▶ _Your assignment_: The reply should hold every line of the data, unchanged and complete.

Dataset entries
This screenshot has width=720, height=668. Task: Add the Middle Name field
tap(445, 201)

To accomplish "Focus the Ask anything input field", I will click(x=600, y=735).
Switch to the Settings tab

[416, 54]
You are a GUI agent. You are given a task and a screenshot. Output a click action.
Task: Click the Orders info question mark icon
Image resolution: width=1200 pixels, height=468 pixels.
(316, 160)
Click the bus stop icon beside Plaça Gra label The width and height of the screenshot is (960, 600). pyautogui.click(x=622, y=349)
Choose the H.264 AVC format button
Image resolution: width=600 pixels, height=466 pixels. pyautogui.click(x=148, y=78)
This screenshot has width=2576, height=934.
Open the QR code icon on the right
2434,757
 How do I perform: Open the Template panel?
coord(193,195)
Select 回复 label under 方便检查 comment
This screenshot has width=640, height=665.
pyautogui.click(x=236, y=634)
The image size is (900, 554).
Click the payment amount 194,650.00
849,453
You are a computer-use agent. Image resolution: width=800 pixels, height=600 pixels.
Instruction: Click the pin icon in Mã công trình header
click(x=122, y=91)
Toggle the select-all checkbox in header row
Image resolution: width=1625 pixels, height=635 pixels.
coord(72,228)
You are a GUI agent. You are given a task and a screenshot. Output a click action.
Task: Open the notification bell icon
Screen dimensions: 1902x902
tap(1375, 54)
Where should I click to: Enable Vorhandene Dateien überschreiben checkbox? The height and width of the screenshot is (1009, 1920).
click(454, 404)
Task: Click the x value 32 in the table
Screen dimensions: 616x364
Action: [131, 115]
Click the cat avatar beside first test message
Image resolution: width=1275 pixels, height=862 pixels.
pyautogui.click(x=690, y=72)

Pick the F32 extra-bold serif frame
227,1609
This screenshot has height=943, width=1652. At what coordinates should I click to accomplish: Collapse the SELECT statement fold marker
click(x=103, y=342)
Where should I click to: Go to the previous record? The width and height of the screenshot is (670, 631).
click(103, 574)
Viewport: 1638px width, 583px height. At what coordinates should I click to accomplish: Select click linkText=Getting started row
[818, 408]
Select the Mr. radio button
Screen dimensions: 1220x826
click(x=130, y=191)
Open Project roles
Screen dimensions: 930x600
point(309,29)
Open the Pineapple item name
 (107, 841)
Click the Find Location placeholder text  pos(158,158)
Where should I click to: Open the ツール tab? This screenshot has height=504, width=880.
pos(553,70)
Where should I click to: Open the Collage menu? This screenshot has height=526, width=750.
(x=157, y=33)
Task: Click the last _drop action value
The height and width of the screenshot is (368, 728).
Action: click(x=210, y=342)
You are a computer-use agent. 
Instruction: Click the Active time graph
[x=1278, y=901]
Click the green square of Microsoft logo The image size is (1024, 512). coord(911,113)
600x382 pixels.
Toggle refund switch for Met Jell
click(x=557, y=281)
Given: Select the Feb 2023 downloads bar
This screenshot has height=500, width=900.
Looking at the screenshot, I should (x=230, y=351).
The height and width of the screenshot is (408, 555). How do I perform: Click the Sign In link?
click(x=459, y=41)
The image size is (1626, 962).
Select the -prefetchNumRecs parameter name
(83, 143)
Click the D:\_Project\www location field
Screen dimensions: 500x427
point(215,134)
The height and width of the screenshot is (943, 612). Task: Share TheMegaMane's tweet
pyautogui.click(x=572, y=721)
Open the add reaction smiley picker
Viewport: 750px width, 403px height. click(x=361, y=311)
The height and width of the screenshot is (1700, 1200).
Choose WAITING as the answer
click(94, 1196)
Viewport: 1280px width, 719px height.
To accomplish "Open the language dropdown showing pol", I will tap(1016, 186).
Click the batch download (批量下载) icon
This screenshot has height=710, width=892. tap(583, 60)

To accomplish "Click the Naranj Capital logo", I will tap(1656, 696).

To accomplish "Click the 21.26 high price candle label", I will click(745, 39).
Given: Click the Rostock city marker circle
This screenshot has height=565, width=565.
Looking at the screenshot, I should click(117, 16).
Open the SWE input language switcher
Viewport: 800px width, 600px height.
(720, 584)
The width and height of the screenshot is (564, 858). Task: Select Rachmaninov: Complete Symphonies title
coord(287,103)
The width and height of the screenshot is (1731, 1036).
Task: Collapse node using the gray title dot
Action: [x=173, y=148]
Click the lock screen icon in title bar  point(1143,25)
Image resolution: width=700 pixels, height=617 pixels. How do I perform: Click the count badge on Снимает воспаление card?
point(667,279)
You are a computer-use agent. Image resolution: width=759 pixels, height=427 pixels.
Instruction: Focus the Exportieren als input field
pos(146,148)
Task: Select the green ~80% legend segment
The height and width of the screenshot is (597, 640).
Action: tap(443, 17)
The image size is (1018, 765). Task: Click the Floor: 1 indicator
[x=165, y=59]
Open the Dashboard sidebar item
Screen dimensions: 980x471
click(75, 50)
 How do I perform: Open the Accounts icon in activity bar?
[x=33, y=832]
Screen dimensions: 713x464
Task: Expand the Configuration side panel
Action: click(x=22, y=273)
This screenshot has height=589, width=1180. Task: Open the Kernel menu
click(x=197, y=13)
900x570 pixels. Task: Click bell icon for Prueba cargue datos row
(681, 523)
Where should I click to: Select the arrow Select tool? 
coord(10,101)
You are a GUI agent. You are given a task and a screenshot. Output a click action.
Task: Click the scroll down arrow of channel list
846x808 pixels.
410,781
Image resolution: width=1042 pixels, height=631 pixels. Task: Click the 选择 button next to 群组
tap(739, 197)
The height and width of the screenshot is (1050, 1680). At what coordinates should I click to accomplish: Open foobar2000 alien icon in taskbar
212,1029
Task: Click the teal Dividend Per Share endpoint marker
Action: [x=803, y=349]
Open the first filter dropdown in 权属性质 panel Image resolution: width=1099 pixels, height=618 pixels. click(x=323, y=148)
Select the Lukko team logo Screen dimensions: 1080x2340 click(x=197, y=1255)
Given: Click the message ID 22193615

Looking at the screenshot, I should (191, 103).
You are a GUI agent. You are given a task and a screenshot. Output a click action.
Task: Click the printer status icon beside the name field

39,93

▶ _Answer below_:
This screenshot has width=720, height=668. Task: Add the Middle Name field
tap(445, 201)

To accomplish "Focus the Ask anything input field", I will click(x=600, y=735).
Switch to the Settings tab

[416, 54]
You are a GUI agent. You are given a task and a screenshot. Output a click action.
Task: Click the Orders info question mark icon
Image resolution: width=1200 pixels, height=468 pixels.
(316, 160)
Click the bus stop icon beside Plaça Gra label The width and height of the screenshot is (960, 600). pyautogui.click(x=622, y=349)
Choose the H.264 AVC format button
Image resolution: width=600 pixels, height=466 pixels. pyautogui.click(x=148, y=78)
This screenshot has width=2576, height=934.
Open the QR code icon on the right
2434,757
 How do I perform: Open the Template panel?
coord(193,195)
Select 回复 label under 方便检查 comment
This screenshot has width=640, height=665.
pyautogui.click(x=236, y=634)
The image size is (900, 554).
Click the payment amount 194,650.00
849,453
You are a computer-use agent. Image resolution: width=800 pixels, height=600 pixels.
Instruction: Click the pin icon in Mã công trình header
click(x=122, y=91)
Toggle the select-all checkbox in header row
Image resolution: width=1625 pixels, height=635 pixels.
coord(72,228)
You are a GUI agent. You are given a task and a screenshot. Output a click action.
Task: Open the notification bell icon
Screen dimensions: 1902x902
tap(1375, 54)
Where should I click to: Enable Vorhandene Dateien überschreiben checkbox? The height and width of the screenshot is (1009, 1920).
click(454, 404)
Task: Click the x value 32 in the table
Screen dimensions: 616x364
Action: [131, 115]
Click the cat avatar beside first test message
Image resolution: width=1275 pixels, height=862 pixels.
pyautogui.click(x=690, y=72)

Pick the F32 extra-bold serif frame
227,1609
This screenshot has height=943, width=1652. At what coordinates should I click to accomplish: Collapse the SELECT statement fold marker
click(x=103, y=342)
Where should I click to: Go to the previous record? The width and height of the screenshot is (670, 631).
click(103, 574)
Viewport: 1638px width, 583px height. At what coordinates should I click to accomplish: Select click linkText=Getting started row
[818, 408]
Select the Mr. radio button
Screen dimensions: 1220x826
click(x=130, y=191)
Open Project roles
Screen dimensions: 930x600
point(309,29)
Open the Pineapple item name
 (107, 841)
Click the Find Location placeholder text  pos(158,158)
Where should I click to: Open the ツール tab? This screenshot has height=504, width=880.
pos(553,70)
Where should I click to: Open the Collage menu? This screenshot has height=526, width=750.
(x=157, y=33)
Task: Click the last _drop action value
The height and width of the screenshot is (368, 728).
Action: click(x=210, y=342)
You are a computer-use agent. 
Instruction: Click the Active time graph
[x=1278, y=901]
Click the green square of Microsoft logo The image size is (1024, 512). coord(911,113)
600x382 pixels.
Toggle refund switch for Met Jell
click(x=557, y=281)
Given: Select the Feb 2023 downloads bar
This screenshot has height=500, width=900.
Looking at the screenshot, I should (x=230, y=351).
The height and width of the screenshot is (408, 555). How do I perform: Click the Sign In link?
click(x=459, y=41)
The image size is (1626, 962).
Select the -prefetchNumRecs parameter name
(83, 143)
Click the D:\_Project\www location field
Screen dimensions: 500x427
point(215,134)
The height and width of the screenshot is (943, 612). Task: Share TheMegaMane's tweet
pyautogui.click(x=572, y=721)
Open the add reaction smiley picker
Viewport: 750px width, 403px height. click(x=361, y=311)
The height and width of the screenshot is (1700, 1200).
Choose WAITING as the answer
click(94, 1196)
Viewport: 1280px width, 719px height.
To accomplish "Open the language dropdown showing pol", I will tap(1016, 186).
Click the batch download (批量下载) icon
This screenshot has height=710, width=892. tap(583, 60)

To accomplish "Click the Naranj Capital logo", I will tap(1656, 696).

To accomplish "Click the 21.26 high price candle label", I will click(745, 39).
Given: Click the Rostock city marker circle
This screenshot has height=565, width=565.
Looking at the screenshot, I should click(117, 16).
Open the SWE input language switcher
Viewport: 800px width, 600px height.
(720, 584)
The width and height of the screenshot is (564, 858). Task: Select Rachmaninov: Complete Symphonies title
coord(287,103)
The width and height of the screenshot is (1731, 1036).
Task: Collapse node using the gray title dot
Action: [x=173, y=148]
Click the lock screen icon in title bar  point(1143,25)
Image resolution: width=700 pixels, height=617 pixels. How do I perform: Click the count badge on Снимает воспаление card?
point(667,279)
You are a computer-use agent. Image resolution: width=759 pixels, height=427 pixels.
Instruction: Focus the Exportieren als input field
pos(146,148)
Task: Select the green ~80% legend segment
The height and width of the screenshot is (597, 640).
Action: tap(443, 17)
The image size is (1018, 765). Task: Click the Floor: 1 indicator
[x=165, y=59]
Open the Dashboard sidebar item
Screen dimensions: 980x471
click(75, 50)
 How do I perform: Open the Accounts icon in activity bar?
[x=33, y=832]
Screen dimensions: 713x464
Task: Expand the Configuration side panel
Action: click(x=22, y=273)
This screenshot has height=589, width=1180. Task: Open the Kernel menu
click(x=197, y=13)
900x570 pixels. Task: Click bell icon for Prueba cargue datos row
(681, 523)
Where should I click to: Select the arrow Select tool? 
coord(10,101)
You are a GUI agent. You are given a task and a screenshot. Output a click action.
Task: Click the scroll down arrow of channel list
846x808 pixels.
410,781
Image resolution: width=1042 pixels, height=631 pixels. Task: Click the 选择 button next to 群组
tap(739, 197)
The height and width of the screenshot is (1050, 1680). At what coordinates should I click to accomplish: Open foobar2000 alien icon in taskbar
212,1029
Task: Click the teal Dividend Per Share endpoint marker
Action: [x=803, y=349]
Open the first filter dropdown in 权属性质 panel Image resolution: width=1099 pixels, height=618 pixels. click(x=323, y=148)
Select the Lukko team logo Screen dimensions: 1080x2340 click(x=197, y=1255)
Given: Click the message ID 22193615

Looking at the screenshot, I should (191, 103).
You are a GUI agent. You are given a task and a screenshot. Output a click action.
Task: Click the printer status icon beside the name field

39,93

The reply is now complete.